Usulan agar Polri berada di bawah Kementerian Keamanan mencuat saat rapat dengar pendapat Komisi Percepatan Reformasi Polri di Gedung PTIK, Jakarta Selatan, Rabu (19/11). Adalah aktivis 98 Faizal Assegaf, yang mengusulkan.
Menurut dia, kementerian khusus urusan keamanan akan membuat tata kelola Polri lebih terarah, terutama terkait anggaran, desentralisasi kewenangan, serta pengawasan operasional.
Menanggapi itu, Ketua Komisi Percepatan Reformasi Polri, Jimly Asshiddiqie memastikan setiap usulan akan dicatat sebagai bahan pertimbangan dalam merumuskan rekomendasi final.
"Ya itu banyak di mana-mana, tapi bagus, ya kita tampung tadi.

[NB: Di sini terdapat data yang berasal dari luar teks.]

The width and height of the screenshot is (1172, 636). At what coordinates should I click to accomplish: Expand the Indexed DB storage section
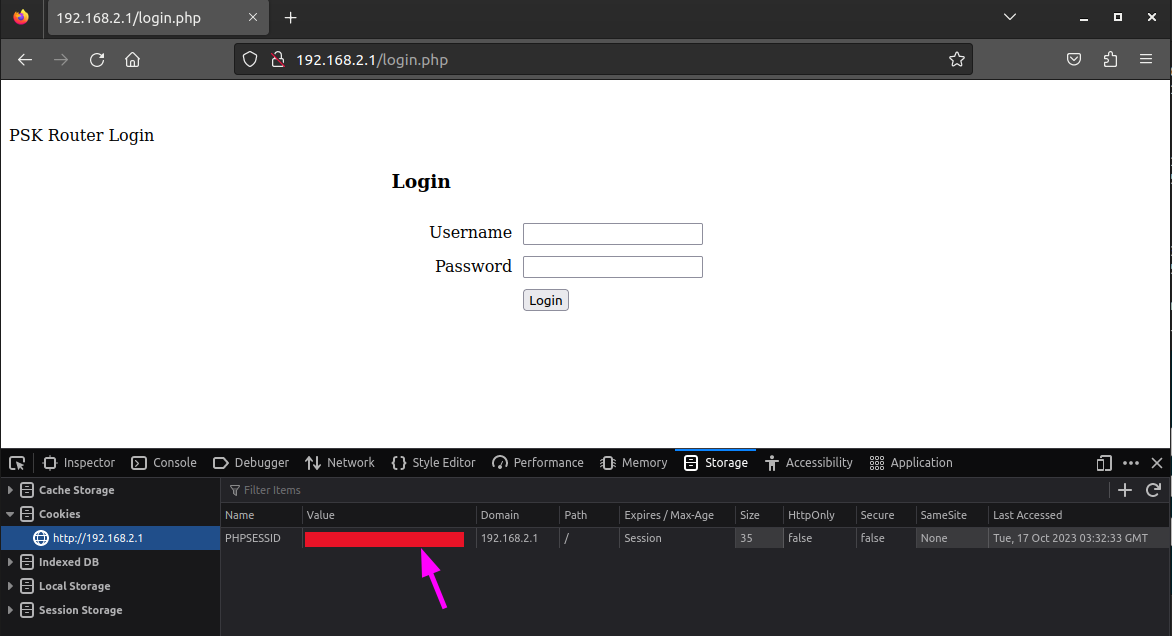pos(8,561)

Tapi kan kami belum putuskan, alternatif saja. Alternatif begini begitu," ucap dia, Rabu.
Dia menjelaskan, perdebatan ini sering keliru. Karena salah kaprah dalam memahami istilah sub-ordinasi dan koordinasi.

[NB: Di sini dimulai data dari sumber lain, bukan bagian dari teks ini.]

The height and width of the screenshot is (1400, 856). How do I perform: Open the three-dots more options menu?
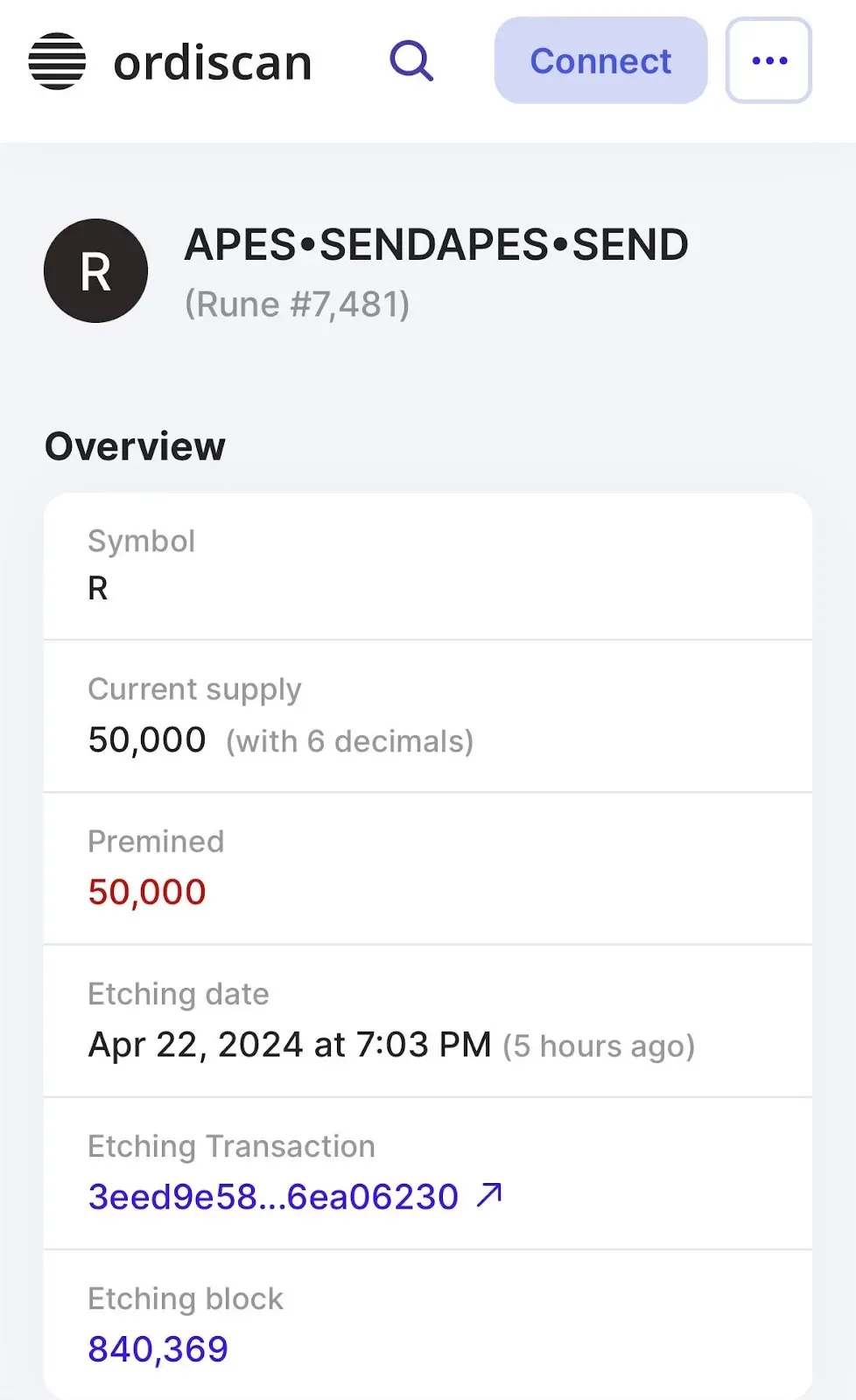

"Kalau TNI sering dibilang 'kok TNI di bawah Kementerian Pertahanan? Polri kok langsung di bawah Presiden?', nah ini ada kata-kata 'di bawah' itu keliru. Bedakan antara sub-ordinasi dengan co-ordinasi," ucap dia.
Jalur Koordinasi
Menurutnya, semua lembaga negara berada di bawah Presiden, namun memiliki jalur koordinasi masing-masing. Dia mencontohkan, TNI bukan bawahan Kementerian Pertahanan.
"Panglima TNI itu adalah langsung di bawah Panglima Tertinggi, tapi dia berkoordinasi dengan Kemhan dalam urusan anggaran, urusan rekrutmen," ucap dia.
Karena Polri tidak memiliki kementerian teknis seperti TNI, muncul berbagai gagasan mulai dari pembentukan Kementerian Keamanan hingga penguatan Kompolnas agar berfungsi selayaknya Kemhan versi kepolisian.
Tapi ada ide yang lain, sebagian urusan Polri dikoordinasikan ke Kementerian Hukum, sementara bidang lain ke Kementerian Dalam Negeri.
"Ada lagi usul lain "ini dibagi saja. Untuk penegakan hukum koordinasinya ke menteri hukum, koordinasi yang itu ke menteri dalam negeri" itu alternatif. Nggak papa, nanti kami bahas," ucap dia.